(Stored records)
* * * * * * *
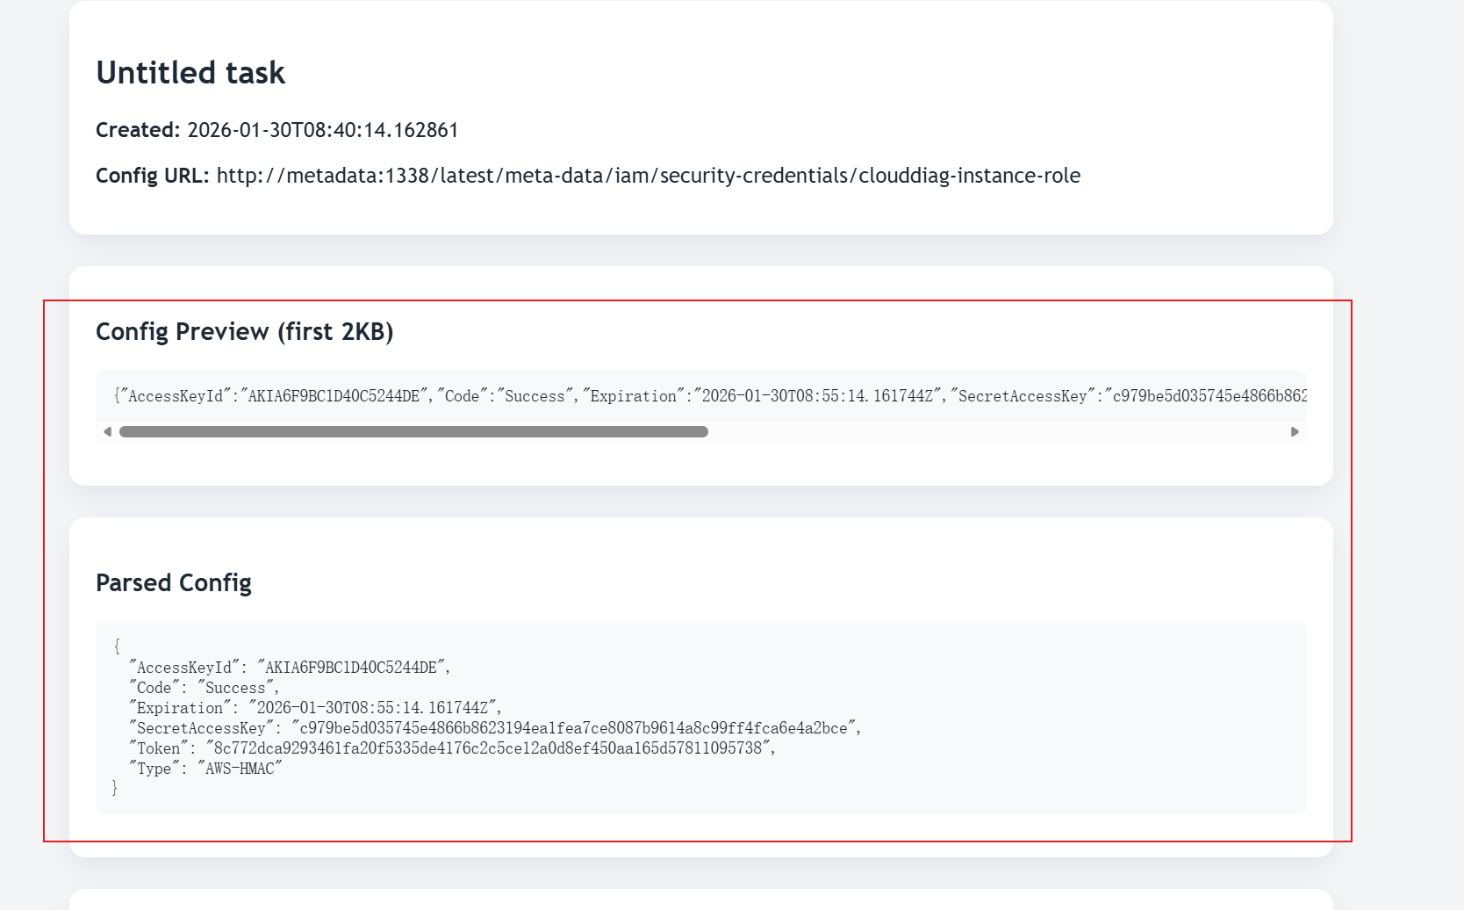Viewport: 1464px width, 910px height.
Task: Click the created timestamp 2026-01-30T08:40:14.162861
Action: coord(323,130)
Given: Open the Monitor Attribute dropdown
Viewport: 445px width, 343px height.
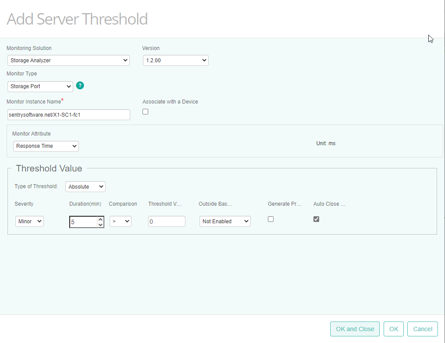Looking at the screenshot, I should [x=46, y=146].
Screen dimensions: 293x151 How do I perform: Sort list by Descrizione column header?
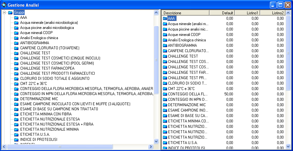(x=185, y=13)
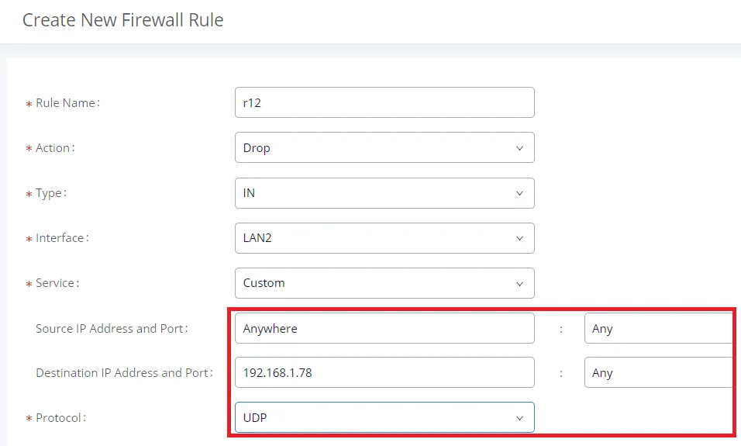Focus the Source IP field showing Anywhere

coord(384,328)
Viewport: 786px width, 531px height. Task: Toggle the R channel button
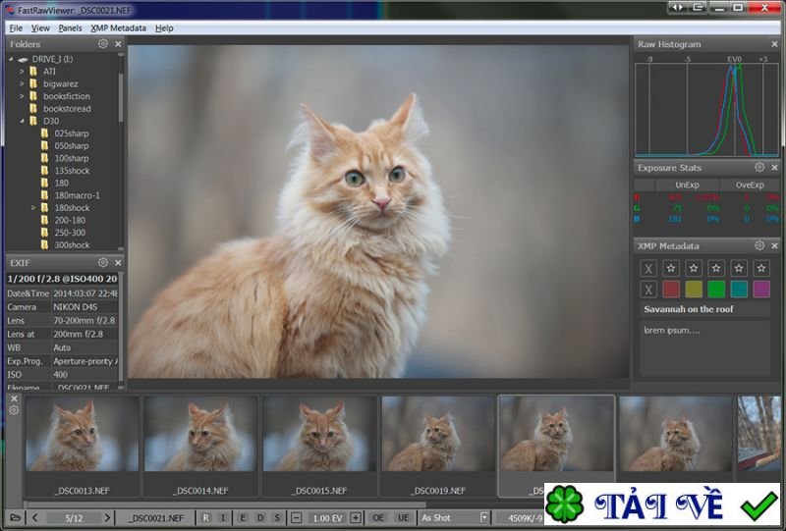tap(206, 517)
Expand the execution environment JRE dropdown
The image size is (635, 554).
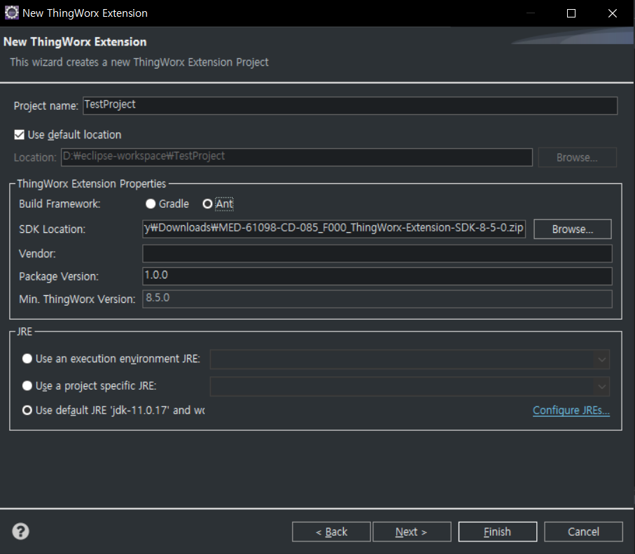(600, 360)
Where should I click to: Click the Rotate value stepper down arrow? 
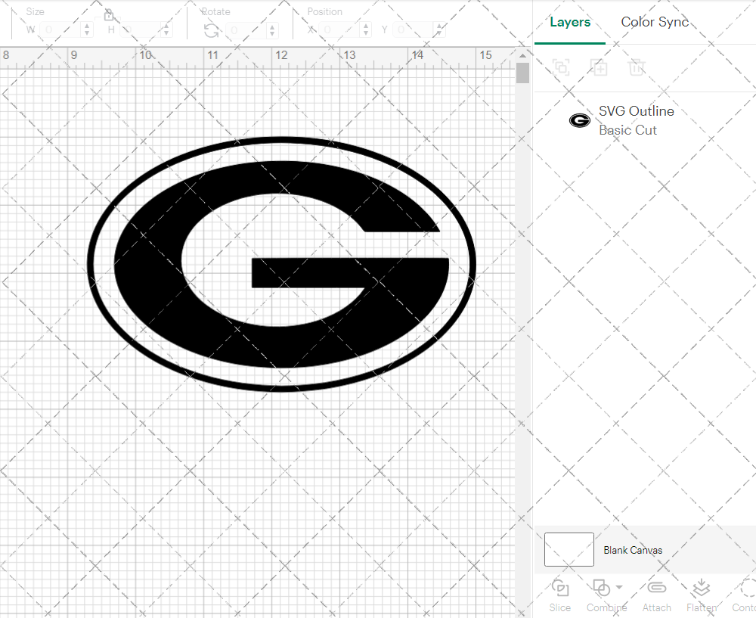tap(271, 33)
* * * * * * *
▶ [Problem]: Your output should be only the lines from the line with "Viewport: 786px width, 531px" through the end of the data, exactly as they stand, and no pictures.

▶ [Answer to the problem]:
Viewport: 786px width, 531px height. Task: Toggle the R channel button
tap(206, 517)
Expand the execution environment JRE dropdown
The image size is (635, 554).
(600, 360)
Where should I click to: Click the Rotate value stepper down arrow? 
tap(271, 33)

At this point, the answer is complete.